Nostalgia

NOSTALGIA

Remember blasts from the past.

Some of the greatest science fiction films ever made did not start with a screenwriter. They started with a book.

The film publication Collider recently ranked the ten greatest sci-fi movies based on books. The list included some titles that will ring a bell: Blade Runner from 1982, The Thing, also from 1982, and the 2006 film Children of Men.

But the film that landed at the very top of the list is one you might not have seen. It is a Soviet film from 1979 called Stalker, directed by Andrei Tarkovsky. It holds a perfect 100 percent score on Rotten Tomatoes.

The screenplay was written by Arkady and Boris Strugatsky, two brothers who based it on their own 1972 novel, Roadside Picnic. That said, Tarkovsky was quick to point out just how different the book and the film really are.

In a 1979 interview with Italian screenwriter Tonino Guerra, Tarkovsky said the two works share almost nothing in common. “The screenplay of Stalker has only two words, two names, in common with the Strugatskys’ novel Roadside Picnic: Stalker and Zone,” he explained.

The film almost belonged to someone else entirely. Tarkovsky said he had originally suggested the novel to his friend, director Georgy Kalatozishvili, thinking it might interest him. Kalatozishvili could not reach an agreement with the Strugatsky brothers, though, and walked away from the project.

white storefront

That is when the idea started coming back to Tarkovsky himself. He told Guerra that he began to see a film built around what he called the classic Aristotelian unities: a single place, a concentrated span of time, and one clear action.

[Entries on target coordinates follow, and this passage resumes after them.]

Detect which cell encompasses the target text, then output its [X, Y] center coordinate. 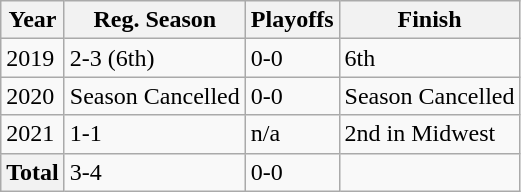
Finish [430, 20]
2-3 (6th) [154, 58]
2nd in Midwest [430, 134]
1-1 [154, 134]
Playoffs [292, 20]
3-4 [154, 172]
n/a [292, 134]
2021 [33, 134]
Reg. Season [154, 20]
2020 [33, 96]
6th [430, 58]
Total [33, 172]
Year [33, 20]
2019 [33, 58]
Find where the given text appears and provide that cell's center as (X, Y) coordinate. 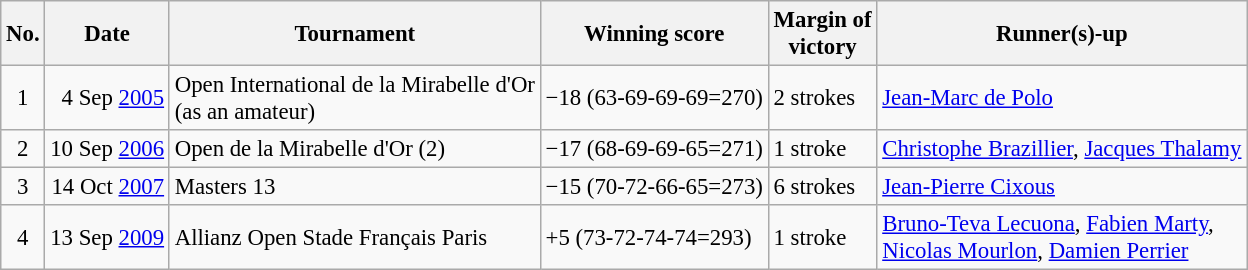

“These classic Aristotelian unities, it seemed to me, allow one to arrive at authentic cinema,” he said. He wanted the story to express what he called the philosophy and condition of the contemporary intellectual.

Tarkovsky died in 1986 at the age of 54. But the film he made that year, the one that almost never happened, is still being talked about and celebrated more than four decades later.

If Stalker has been sitting on your list, this might be the nudge to finally watch it.